- Exercise -
Below is some data. Retype exactly the lines starting at the one with "Select the black X affiliate badge" and ending at the one with "has width=530, height=572.".

- Dataset entries -
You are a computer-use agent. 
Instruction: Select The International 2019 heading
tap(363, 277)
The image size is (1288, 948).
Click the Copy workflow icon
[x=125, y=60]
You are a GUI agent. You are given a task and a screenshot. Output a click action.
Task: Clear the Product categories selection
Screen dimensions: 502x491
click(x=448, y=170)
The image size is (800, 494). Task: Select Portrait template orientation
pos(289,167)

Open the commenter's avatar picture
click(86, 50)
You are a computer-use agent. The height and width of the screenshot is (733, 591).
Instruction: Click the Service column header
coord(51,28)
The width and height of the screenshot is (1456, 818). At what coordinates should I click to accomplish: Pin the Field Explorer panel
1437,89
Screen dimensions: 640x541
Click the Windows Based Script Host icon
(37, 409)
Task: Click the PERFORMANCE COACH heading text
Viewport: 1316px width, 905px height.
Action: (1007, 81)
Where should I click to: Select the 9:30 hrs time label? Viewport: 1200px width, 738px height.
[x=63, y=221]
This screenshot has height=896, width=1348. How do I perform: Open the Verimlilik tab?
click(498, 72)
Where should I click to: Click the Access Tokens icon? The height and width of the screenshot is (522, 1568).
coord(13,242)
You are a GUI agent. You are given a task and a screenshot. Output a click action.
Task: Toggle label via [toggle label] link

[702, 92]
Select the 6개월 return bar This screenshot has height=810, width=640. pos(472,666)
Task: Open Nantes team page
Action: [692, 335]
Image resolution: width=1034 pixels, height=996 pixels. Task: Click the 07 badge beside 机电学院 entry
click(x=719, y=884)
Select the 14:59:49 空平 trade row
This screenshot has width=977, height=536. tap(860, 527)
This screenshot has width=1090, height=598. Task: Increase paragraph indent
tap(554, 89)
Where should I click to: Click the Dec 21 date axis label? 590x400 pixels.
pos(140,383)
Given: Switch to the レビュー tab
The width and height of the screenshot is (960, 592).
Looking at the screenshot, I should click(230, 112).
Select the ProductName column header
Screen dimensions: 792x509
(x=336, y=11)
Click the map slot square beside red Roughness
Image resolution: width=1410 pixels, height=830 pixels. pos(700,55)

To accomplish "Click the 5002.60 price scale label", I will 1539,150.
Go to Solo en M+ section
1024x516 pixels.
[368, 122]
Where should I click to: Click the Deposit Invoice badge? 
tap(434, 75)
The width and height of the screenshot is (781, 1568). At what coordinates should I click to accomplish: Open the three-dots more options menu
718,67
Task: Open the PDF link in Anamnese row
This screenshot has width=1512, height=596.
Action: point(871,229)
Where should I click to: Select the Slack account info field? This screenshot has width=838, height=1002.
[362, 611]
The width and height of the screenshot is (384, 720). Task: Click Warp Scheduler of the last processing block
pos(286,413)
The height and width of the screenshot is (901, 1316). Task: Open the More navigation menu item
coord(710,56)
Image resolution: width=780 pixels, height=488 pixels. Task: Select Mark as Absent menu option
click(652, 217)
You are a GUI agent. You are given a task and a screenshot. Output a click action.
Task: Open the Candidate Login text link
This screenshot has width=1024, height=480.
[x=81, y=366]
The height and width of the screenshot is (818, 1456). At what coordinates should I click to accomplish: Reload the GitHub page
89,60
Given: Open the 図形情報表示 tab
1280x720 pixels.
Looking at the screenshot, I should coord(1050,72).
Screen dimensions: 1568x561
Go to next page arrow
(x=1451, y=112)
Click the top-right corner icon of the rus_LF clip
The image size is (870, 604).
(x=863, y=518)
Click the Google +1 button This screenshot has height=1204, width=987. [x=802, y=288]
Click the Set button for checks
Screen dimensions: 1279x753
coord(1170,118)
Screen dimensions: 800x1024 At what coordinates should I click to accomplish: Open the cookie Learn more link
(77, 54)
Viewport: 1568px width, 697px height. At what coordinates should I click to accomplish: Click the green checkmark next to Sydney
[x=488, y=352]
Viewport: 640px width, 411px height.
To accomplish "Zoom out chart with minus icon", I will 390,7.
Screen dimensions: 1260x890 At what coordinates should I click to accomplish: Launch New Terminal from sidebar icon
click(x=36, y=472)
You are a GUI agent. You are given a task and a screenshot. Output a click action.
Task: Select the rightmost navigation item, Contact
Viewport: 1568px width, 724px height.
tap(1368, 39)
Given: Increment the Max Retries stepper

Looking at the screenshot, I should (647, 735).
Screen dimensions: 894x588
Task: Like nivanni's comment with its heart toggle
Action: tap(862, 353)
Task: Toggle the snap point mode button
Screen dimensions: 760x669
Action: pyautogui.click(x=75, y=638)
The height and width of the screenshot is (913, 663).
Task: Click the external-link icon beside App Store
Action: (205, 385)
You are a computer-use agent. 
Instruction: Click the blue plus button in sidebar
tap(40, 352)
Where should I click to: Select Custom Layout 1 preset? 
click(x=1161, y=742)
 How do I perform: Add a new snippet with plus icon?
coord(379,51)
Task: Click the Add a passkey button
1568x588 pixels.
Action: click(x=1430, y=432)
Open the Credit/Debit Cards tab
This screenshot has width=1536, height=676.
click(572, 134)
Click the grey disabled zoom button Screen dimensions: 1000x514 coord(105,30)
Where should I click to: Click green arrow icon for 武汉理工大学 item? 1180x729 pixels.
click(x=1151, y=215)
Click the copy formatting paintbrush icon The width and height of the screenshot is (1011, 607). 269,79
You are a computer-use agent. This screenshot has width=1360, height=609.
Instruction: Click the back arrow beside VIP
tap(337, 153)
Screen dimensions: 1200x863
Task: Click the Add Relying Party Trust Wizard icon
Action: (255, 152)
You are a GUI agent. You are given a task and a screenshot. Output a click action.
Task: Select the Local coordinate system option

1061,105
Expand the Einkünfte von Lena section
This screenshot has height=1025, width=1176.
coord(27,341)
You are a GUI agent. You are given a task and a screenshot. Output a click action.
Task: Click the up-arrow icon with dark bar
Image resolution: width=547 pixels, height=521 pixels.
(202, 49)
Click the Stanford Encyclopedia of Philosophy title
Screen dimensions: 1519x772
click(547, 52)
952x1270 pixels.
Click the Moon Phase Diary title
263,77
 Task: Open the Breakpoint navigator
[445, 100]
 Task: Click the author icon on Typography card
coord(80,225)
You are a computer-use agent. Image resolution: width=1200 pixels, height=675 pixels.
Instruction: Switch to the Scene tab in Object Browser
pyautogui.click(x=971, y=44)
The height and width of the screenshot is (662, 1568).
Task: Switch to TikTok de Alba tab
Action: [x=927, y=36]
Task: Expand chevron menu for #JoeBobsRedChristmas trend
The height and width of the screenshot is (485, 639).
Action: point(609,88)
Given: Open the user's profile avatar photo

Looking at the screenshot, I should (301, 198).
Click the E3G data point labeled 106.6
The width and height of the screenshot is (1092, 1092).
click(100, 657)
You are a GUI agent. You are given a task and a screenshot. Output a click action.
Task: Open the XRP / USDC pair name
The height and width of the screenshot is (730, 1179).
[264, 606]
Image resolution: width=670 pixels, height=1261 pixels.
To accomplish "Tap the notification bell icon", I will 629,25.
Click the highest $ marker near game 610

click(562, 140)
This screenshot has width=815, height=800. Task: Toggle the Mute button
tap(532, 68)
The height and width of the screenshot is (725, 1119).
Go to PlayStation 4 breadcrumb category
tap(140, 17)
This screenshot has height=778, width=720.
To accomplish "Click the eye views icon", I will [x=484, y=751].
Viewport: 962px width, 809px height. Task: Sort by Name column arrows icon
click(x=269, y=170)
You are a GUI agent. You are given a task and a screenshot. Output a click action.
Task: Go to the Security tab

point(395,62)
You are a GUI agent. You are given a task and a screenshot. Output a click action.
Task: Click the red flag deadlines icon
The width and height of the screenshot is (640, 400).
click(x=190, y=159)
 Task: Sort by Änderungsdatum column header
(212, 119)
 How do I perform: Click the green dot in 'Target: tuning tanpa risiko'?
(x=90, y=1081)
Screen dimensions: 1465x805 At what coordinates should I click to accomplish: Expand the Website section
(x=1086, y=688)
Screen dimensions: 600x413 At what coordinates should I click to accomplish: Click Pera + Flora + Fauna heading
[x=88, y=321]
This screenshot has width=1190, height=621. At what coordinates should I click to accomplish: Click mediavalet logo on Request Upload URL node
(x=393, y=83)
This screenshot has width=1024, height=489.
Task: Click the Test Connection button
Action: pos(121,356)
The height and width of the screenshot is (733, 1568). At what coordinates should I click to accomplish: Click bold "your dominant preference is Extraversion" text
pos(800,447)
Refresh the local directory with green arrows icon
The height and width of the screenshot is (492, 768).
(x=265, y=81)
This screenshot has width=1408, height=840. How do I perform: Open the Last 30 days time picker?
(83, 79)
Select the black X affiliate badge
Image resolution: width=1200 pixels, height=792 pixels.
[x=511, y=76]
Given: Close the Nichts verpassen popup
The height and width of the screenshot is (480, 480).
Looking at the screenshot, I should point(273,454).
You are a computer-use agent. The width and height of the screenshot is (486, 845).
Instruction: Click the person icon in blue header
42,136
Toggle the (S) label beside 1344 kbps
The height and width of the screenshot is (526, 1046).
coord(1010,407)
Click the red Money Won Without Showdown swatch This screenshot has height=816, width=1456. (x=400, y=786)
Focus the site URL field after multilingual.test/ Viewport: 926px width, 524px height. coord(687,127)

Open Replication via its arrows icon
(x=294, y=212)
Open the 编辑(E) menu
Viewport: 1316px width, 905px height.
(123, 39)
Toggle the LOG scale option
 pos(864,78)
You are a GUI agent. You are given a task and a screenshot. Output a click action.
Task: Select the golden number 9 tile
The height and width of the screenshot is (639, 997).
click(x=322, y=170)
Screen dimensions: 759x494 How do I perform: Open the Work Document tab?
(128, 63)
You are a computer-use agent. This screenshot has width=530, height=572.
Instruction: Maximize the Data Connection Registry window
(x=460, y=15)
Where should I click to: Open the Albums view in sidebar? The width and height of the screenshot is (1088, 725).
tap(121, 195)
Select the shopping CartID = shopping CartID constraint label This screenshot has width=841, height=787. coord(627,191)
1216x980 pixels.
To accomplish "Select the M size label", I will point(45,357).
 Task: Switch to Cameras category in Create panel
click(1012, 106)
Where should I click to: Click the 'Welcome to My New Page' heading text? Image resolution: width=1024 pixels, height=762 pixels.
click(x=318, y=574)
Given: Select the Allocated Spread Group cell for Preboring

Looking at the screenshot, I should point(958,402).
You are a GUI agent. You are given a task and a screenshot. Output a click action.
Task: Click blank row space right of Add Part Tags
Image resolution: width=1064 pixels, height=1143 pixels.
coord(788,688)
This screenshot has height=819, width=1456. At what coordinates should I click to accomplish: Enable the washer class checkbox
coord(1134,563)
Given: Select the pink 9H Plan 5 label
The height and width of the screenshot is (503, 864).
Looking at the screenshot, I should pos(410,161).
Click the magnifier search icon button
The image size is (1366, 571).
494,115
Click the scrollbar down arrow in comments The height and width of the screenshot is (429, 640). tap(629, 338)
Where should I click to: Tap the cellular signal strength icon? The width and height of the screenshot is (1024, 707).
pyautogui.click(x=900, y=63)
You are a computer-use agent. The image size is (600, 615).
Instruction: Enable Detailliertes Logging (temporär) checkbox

- Exercise answer -
Select the black X affiliate badge
Image resolution: width=1200 pixels, height=792 pixels.
[x=511, y=76]
Given: Close the Nichts verpassen popup
The height and width of the screenshot is (480, 480).
Looking at the screenshot, I should point(273,454).
You are a computer-use agent. The width and height of the screenshot is (486, 845).
Instruction: Click the person icon in blue header
42,136
Toggle the (S) label beside 1344 kbps
The height and width of the screenshot is (526, 1046).
coord(1010,407)
Click the red Money Won Without Showdown swatch This screenshot has height=816, width=1456. (x=400, y=786)
Focus the site URL field after multilingual.test/ Viewport: 926px width, 524px height. coord(687,127)

Open Replication via its arrows icon
(x=294, y=212)
Open the 编辑(E) menu
Viewport: 1316px width, 905px height.
(123, 39)
Toggle the LOG scale option
 pos(864,78)
You are a GUI agent. You are given a task and a screenshot. Output a click action.
Task: Select the golden number 9 tile
The height and width of the screenshot is (639, 997).
click(x=322, y=170)
Screen dimensions: 759x494 How do I perform: Open the Work Document tab?
(128, 63)
You are a computer-use agent. This screenshot has width=530, height=572.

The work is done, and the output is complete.